Le drame avec ce qui se passe actuellement au PLQ, c’est qu’il n’y a aucun débat d’idées. Ce ne sont pas les orientations du parti qui sont en cause. Y a-t-il encore au PLQ assez d’orientations claires pour qu’on se chicane à leur propos ? Le conflit tourne autour des postes à attribuer.

Je ne veux pas minimiser la sensibilité humaine d’une députée qui sent qu’on ne respecte pas son ancienneté ou ses services rendus. Madame Nichols semble vraiment vexée. Et ce n’est pas une députée qui a causé du trouble habituellement. 
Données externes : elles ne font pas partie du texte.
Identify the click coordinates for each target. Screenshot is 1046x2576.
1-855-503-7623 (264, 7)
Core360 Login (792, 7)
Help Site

Mais vu du point de vue de l’organisation politique qu’est le Parti libéral du Québec, cette chicane est une honte sans nom. Le public voit des gens qui se tirent la couverture pour des postes, lesquels postes viennent avec des primes salariales. Le public voit des gens qui semblent peu prêts à jouer en équipe et peu sensibles à mettre cette équipe au service des Québécois.

Se battre pour qui ? Pour quoi ?

Ce poste de 3e vice-président tant convoité, je rappellerai qu’il envoie le député présider des travaux parlementaires. Le nommé ne peut donc plus être le critique de l’opposition dans un dossier. Dans une équipe en santé, où chacun veut mener bataille pour les idées du parti, on devrait fuir ce poste.

Durant toute la campagne électorale comme dans l’analyse des résultats, nous avons été nombreux à constater que le Parti libéral n’est plus associé à des idées précises. Les électeurs pouvaient bien ne pas saisir les priorités libérales. Les députés eux-mêmes ne semblent plus savoir pour quelles causes ils se battent. 

Le Parti libéral a beau avoir plus de sièges, Québec solidaire a la porte grande ouverte pour agir en opposition officielle.